The part that always gets me is that the public just don’t care. How sad is that?
As many of you will know, Bento is made entirely within 10km of our studio. Design, patternmaking, fabric sourcing and manufacture is all done here. Even those little swing tags that hang off the clothes in the shop are printed here… From a carbon-footprint perspective, there aren’t many labels out there which are going to have a geographically tighter supply chain (and even now, I think there’s a lot more we could do, and we’re working on it).
Then we went the extra mile and hunted down manufacturers that are union-certified so that we can sleep soundly knowing our seamstresses and so forth are paid fair wages in a safe working environment.
I’m going to be honest with you. It’d be about a squillion times easier to just get stuff produced offshore, never see the workplace, not ask what staff are being paid, haggle over costs and so forth. But I fundamentally want to see the industry change, and I’m committed to being part of that change.
Despite what many think, this is NOT a problem that only exists overseas where “the cost of living is less”. ActNow outlines the magnitude of the issue locally, revealing that:
In Australia, there are 300,000 people making clothes for our major retailers [and] designers [...] who work for between $2 and $3 an hour. “
Recently, many large Australian labels were called out on the use of this sort of labour. It was all over the Herald Sun and other major publications. But can you name them? Have you heard of any labels going under due to poor manufacturing conditions? Yeah, me either.

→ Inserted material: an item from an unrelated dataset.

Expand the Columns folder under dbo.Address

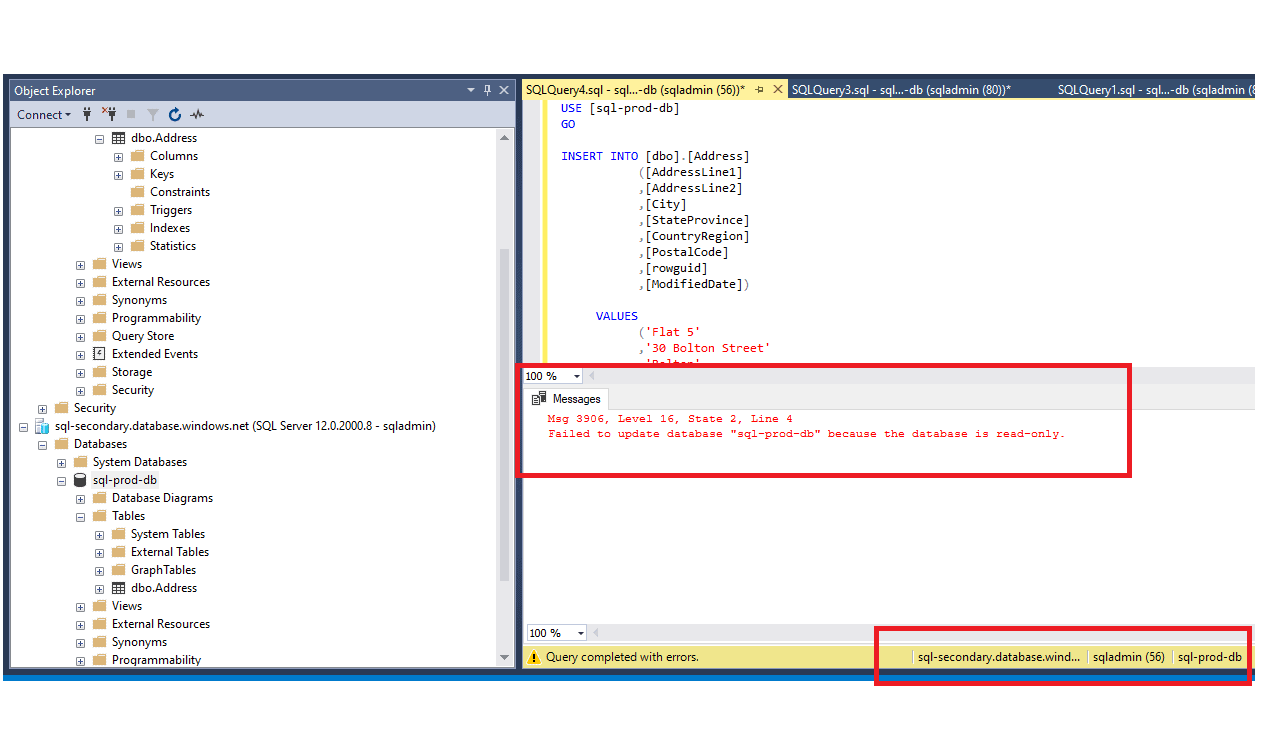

As of yesterday, we started a small (very unscientific) test. After a quick survey on our Facebook page (you can still participate – www.facebook.com/thisisbento), we distributed to some of our stockists swing tags bearing the Australian Made logo.
The extreme majority of responses on Facebook indicated that the label being made locally made it more interesting. Yes, we already have ‘made in Melbourne, Australia’ written on our tags, but will this technically vintage retro-cool logo make any difference to sales?
All evidence to the contrary says no, but I’m personally hopeful.





Great idea and I really admire what you are doing. It is bloody tough trying to create something of quality and ethically produced IN AUS while also able to sell it at a competitive price. I know because I’ve tried!
A point you didn’t raise though, is how much richer you felt your work was for an organisation that did ‘good’ deeds. Nurturing and satisfying the basic human desires of your staff, ie relialising that fulfillment is more than a pay cheque, may just have been the reward they needed in terms of better staff retention and performance.